Study-Unit Description

Study-Unit Description


TITLE Applied Machine Learning

LEVEL 05 - Postgraduate Modular Diploma or Degree Course


DEPARTMENT Artificial Intelligence

DESCRIPTION This study-unit focuses on advanced machine learning techniques and data analysis, with emphasis on the following topics:

- Extracting statistical information and structure from data
- Forecasting and decisions
- Visualisation
- Probabilistic modelling
- Introduction to tools such as Spark and R
- Classification and clustering
- Advanced neural networks
- Practical optimization problems

Study-unit Aims:

The aims of this study-unit are to:

- instill a deeper understanding and appreciation of advanced techniques employed to analyse data, build predictive models, and build computer systems that perform intelligent decisions;
- investigate the techniques involved in distinguishing different machine learning techniques that are best suited to deal with real world problems;
- pursue further investigation in how to extract statistical data to build models, identify patterns, and visualise data.

Learning Outcomes:

1. Knowledge & Understanding:
By the end of the study-unit the student will be able to:

- Explain the principles of data collection and preparation;
- Describe how to identify the correct machine learning techniques for an application;
- Compare advanced machine learning concepts like decision trees, artificial neural networks, support vector machines, and Bayesian inference methods;
- Report on construct systems that learn from, and are driven by data.

2. Skills:
By the end of the study-unit the student will be able to:

- Prepare, examine, and visualise data for analysis;
- Apply the methods learnt to real world examples;
- Gain familiarity with tools such as R, Spark, and Hadoop.
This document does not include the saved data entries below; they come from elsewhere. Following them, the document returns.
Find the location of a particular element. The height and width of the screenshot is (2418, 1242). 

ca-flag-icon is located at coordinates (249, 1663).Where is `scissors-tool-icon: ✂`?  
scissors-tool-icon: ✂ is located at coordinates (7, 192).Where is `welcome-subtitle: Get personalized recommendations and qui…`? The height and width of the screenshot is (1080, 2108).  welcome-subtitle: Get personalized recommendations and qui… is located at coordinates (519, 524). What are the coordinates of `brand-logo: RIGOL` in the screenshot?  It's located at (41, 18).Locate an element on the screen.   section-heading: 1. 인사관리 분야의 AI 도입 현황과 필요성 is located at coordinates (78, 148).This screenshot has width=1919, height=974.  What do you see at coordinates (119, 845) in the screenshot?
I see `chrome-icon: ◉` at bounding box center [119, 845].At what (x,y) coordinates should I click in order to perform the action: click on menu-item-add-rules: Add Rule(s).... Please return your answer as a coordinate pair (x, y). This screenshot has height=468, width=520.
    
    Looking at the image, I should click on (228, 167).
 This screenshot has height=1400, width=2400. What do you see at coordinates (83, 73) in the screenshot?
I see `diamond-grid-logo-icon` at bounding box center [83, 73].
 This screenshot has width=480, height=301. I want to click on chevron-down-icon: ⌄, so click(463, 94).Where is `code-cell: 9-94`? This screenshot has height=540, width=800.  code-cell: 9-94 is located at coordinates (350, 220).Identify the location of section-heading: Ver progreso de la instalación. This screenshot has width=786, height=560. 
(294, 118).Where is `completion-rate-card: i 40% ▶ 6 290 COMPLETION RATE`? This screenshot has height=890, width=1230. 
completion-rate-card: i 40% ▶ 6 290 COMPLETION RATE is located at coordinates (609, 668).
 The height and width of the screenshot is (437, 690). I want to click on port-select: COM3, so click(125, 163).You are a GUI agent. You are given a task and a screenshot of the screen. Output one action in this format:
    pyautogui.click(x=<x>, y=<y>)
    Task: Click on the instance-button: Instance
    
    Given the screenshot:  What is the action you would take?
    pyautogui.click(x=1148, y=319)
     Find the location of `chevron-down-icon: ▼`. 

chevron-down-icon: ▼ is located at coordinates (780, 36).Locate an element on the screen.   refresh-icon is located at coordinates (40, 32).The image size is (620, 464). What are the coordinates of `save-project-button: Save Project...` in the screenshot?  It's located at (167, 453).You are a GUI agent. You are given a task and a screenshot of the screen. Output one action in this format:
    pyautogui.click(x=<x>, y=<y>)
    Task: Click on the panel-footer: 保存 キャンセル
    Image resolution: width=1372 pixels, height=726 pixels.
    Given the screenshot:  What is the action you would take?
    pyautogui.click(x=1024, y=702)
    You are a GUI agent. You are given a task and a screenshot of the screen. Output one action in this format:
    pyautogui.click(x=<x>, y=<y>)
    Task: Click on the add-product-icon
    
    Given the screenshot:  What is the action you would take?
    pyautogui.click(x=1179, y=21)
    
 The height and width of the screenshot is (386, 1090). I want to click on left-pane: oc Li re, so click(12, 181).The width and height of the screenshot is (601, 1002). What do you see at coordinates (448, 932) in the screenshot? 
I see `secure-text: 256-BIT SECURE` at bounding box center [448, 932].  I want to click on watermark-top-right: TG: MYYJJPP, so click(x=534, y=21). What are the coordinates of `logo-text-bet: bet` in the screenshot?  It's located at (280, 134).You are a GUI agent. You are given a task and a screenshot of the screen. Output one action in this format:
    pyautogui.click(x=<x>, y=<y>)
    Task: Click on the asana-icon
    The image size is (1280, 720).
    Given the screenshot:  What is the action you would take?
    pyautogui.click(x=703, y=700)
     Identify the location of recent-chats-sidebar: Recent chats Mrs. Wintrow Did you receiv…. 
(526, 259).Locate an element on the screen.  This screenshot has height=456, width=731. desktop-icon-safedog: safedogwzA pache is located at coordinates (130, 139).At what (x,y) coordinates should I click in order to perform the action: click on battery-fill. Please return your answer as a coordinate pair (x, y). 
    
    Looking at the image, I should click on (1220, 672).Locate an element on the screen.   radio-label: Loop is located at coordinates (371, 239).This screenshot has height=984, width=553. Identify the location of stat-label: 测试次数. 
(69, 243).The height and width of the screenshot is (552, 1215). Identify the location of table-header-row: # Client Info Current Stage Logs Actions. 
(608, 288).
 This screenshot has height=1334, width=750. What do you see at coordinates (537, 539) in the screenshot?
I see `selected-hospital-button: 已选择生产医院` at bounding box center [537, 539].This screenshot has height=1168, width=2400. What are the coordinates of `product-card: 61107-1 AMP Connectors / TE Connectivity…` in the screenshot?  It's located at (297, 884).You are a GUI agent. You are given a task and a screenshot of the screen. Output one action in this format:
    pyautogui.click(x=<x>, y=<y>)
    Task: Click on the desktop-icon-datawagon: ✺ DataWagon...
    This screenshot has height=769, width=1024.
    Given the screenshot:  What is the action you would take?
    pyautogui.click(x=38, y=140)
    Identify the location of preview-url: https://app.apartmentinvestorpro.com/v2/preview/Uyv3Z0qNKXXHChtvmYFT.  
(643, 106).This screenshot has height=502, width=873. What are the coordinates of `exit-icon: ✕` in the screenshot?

Main Text/s and any supplementary readings:

Machine Learning: Hands-On for Developers and Technical Professionals, Jason Bell, ISBN 978-1-118-88906-0
Machine Learning with R, Brett Lantz, ISBN 978-1782162148


STUDY-UNIT TYPE Lecture & Independent Online Learning

Assessment Component/s Resit Availability Weighting
Seminar Paper Yes 10%
Presentation No 10%
Project Yes 80%

LECTURER/S George Azzopardi (Co-ord.)
Claudia Borg
Jean Paul Ebejer
Adrian F. Muscat
Marc Tanti

The University makes every effort to ensure that the published Courses Plans, Programmes of Study and Study-Unit information are complete and up-to-date at the time of publication. The University reserves the right to make changes in case errors are detected after publication.
The availability of optional units may be subject to timetabling constraints.
Units not attracting a sufficient number of registrations may be withdrawn without notice.
It should be noted that all the information in the study-unit description above applies to the academic year 2017/8, if study-unit is available during this academic year, and may be subject to change in subsequent years.